## Task objective
Reproduce the closing run of lines below verbatim, from the line that contains "Open Custom Login Statement Settings" up to and including the final line.

## Data in this exercise
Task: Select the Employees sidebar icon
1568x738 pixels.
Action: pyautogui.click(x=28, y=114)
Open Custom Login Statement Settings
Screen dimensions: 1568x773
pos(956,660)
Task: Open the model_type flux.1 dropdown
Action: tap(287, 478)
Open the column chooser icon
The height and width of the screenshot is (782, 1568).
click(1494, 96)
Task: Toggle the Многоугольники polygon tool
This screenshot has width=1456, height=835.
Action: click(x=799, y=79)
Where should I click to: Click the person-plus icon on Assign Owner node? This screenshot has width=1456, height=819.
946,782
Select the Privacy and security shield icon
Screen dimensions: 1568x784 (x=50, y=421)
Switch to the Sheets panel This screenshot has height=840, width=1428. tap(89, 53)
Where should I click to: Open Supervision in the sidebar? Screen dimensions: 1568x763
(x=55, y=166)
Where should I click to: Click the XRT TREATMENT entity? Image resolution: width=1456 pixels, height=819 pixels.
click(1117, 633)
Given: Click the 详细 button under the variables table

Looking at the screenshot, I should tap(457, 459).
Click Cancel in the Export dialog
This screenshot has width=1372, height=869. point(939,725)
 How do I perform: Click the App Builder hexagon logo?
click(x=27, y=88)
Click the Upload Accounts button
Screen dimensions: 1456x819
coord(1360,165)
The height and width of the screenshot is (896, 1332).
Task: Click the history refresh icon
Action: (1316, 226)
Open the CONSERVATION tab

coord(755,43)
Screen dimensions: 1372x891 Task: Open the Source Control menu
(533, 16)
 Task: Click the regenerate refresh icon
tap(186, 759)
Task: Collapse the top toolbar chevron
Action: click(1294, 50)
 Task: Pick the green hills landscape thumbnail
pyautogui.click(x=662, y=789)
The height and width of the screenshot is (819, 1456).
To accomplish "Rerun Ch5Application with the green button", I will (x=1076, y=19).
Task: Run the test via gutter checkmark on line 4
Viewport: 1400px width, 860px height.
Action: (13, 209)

## Solution for this problem
Open Custom Login Statement Settings
Screen dimensions: 1568x773
pos(956,660)
Task: Open the model_type flux.1 dropdown
Action: tap(287, 478)
Open the column chooser icon
The height and width of the screenshot is (782, 1568).
click(1494, 96)
Task: Toggle the Многоугольники polygon tool
This screenshot has width=1456, height=835.
Action: click(x=799, y=79)
Where should I click to: Click the person-plus icon on Assign Owner node? This screenshot has width=1456, height=819.
946,782
Select the Privacy and security shield icon
Screen dimensions: 1568x784 (x=50, y=421)
Switch to the Sheets panel This screenshot has height=840, width=1428. tap(89, 53)
Where should I click to: Open Supervision in the sidebar? Screen dimensions: 1568x763
(x=55, y=166)
Where should I click to: Click the XRT TREATMENT entity? Image resolution: width=1456 pixels, height=819 pixels.
click(1117, 633)
Given: Click the 详细 button under the variables table

Looking at the screenshot, I should tap(457, 459).
Click Cancel in the Export dialog
This screenshot has width=1372, height=869. point(939,725)
 How do I perform: Click the App Builder hexagon logo?
click(x=27, y=88)
Click the Upload Accounts button
Screen dimensions: 1456x819
coord(1360,165)
The height and width of the screenshot is (896, 1332).
Task: Click the history refresh icon
Action: (1316, 226)
Open the CONSERVATION tab

coord(755,43)
Screen dimensions: 1372x891 Task: Open the Source Control menu
(533, 16)
 Task: Click the regenerate refresh icon
tap(186, 759)
Task: Collapse the top toolbar chevron
Action: click(1294, 50)
 Task: Pick the green hills landscape thumbnail
pyautogui.click(x=662, y=789)
The height and width of the screenshot is (819, 1456).
To accomplish "Rerun Ch5Application with the green button", I will (x=1076, y=19).
Task: Run the test via gutter checkmark on line 4
Viewport: 1400px width, 860px height.
Action: (13, 209)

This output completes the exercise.